Homily for the Twenty-Third Sunday in Ordinary Time, September 6, 2015, Year B

Fr. René J. Butler, M.S.
Director, La Salette Shrine
Enfield, NH

"He has done all things well. He makes
 the deaf hear and [the] mute speak."
(Click here for today’s readings)

When it comes to stories about what Jesus did, Mark’s Gospel is usually the most interesting because he gives the most detail, not leaving a lot of room to the imagination. Today’s passage is something of an exception. This has the advantage of allowing us to do some creative listening, to embroider on the text.

We might embellish various parts of the story. What else did Jesus say to the man as he led him away from the crowd? Who was allowed to accompany him? Why did the evangelist record the word of healing in the original Aramaic language? Why didn’t Jesus want anyone to know what he had done?

But let’s take just one example. Put yourself in the place of the man whose hearing and speech has just been restored by Jesus. Now that you can say something, do you have anything to say? What are the first words out of your mouth?

Presumably they would be enthusiastic. Remember the story in Acts 4, about the man lame from birth who was set on his feet by Peter at the gate of the temple? We are told, “He leaped up, stood, and walked around, and went into the temple with them, walking and jumping and praising God.” Surely the man in today’s Gospel must have had a similar reaction. Our reading from Isaiah suggests, “the tongue of the mute will sing.” Not just talk, but sing! Because of that one word, Ephphatha!

That same word is addressed to us, and to the whole Church, still today. One of the most striking examples is found in the life of Oscar Romero, Archbishop of San Salvador, whose ears were opened to the cry of the poor, and who became “the voice of those who have no voice,” speaking out boldly against the injustices of his country. Thirty-five years ago, he was murdered by a sniper while celebrating Mass.

In a quite different context, the World Wildlife Federation and other animal rights groups also invite concerned persons to be “the voice of those who have no voice,” to join the outcry against the inhumane treatment or neglect of defenseless creatures or the destruction of natural habitats.

Be opened! can also apply to those who preach or even simply proclaim the Gospel. When a Deacon is about to read the Gospel, the celebrant says the following simple prayer over him: “May the Lord be in your heart and on your lips, that you may proclaim his Gospel worthily and well, in the name of the Father, and of the Son, and of the Holy Spirit.”

St. Paul wrote in his First Letter to the Corinthians, “Woe to me if I do not preach the Gospel.” From the time when his ears were opened to the voice of Christ on the Road to Damascus, he knew what he must ever thereafter do and say. The Lord was in his heart and on his lips. He proclaimed the Gospel worthily and well.

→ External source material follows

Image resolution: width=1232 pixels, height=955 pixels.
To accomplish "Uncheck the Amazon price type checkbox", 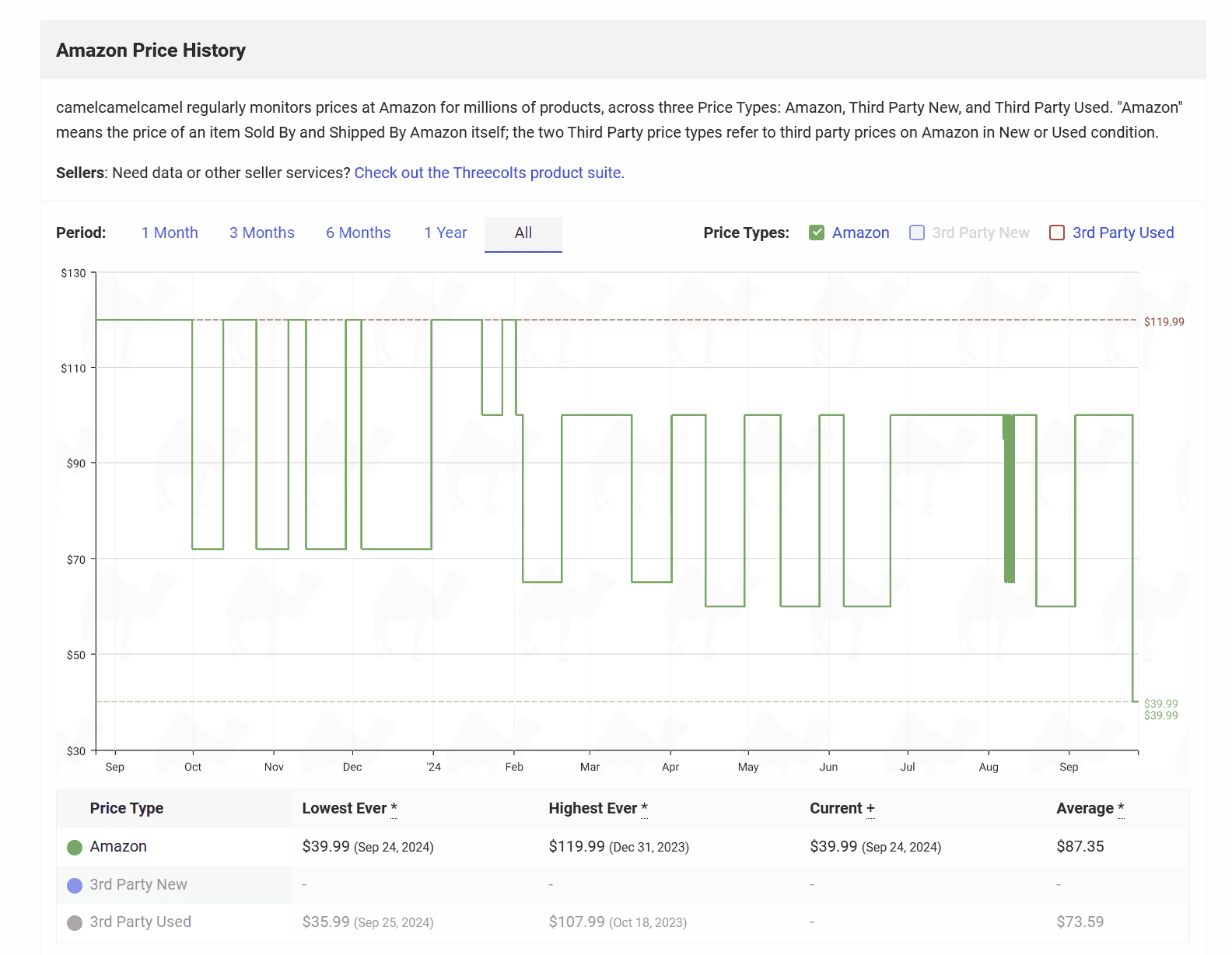I will [817, 233].
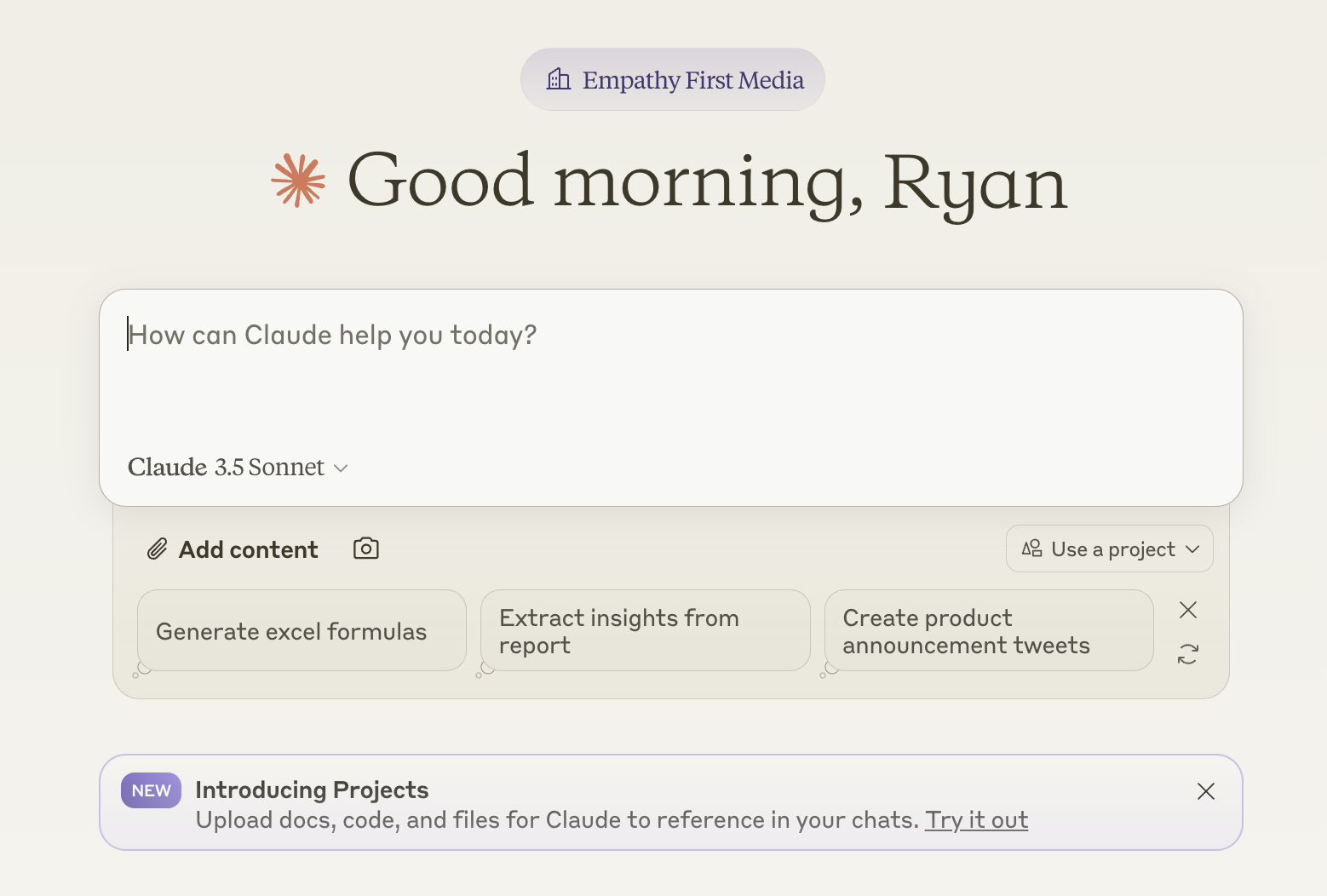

The opposite attitude is condemned in our reading from the Letter of James. Any form of favoritism, any superficial distinctions made among believers will always lead to decidedly unchristian behaviors and speech. I am reminded of a quotation from Haile Selassie: “Throughout history, it has been the inaction of those who could have acted; the indifference of those who should have known better; the silence of the voice of justice when it mattered most; that has made it possible for evil to triumph.”

When I say that the word Ephphatha is addressed to each one of us, I do not expect everyone to go out and evangelize their neighborhoods and cities. That would be wonderful, but not everyone is called to speak out in that way. Not everyone can imitate the courage of Archbishop Romero either, but those who are called to do so need at least the encouragement of those who cannot.

But if anyone should ever happen to notice that there is something different about you because you are a person of faith, if anyone should ever ask you why you are a Christian, if in that moment you should hear, as it were, the Lord saying to you, Ephphatha! Be opened! what will be the first words out of your mouth?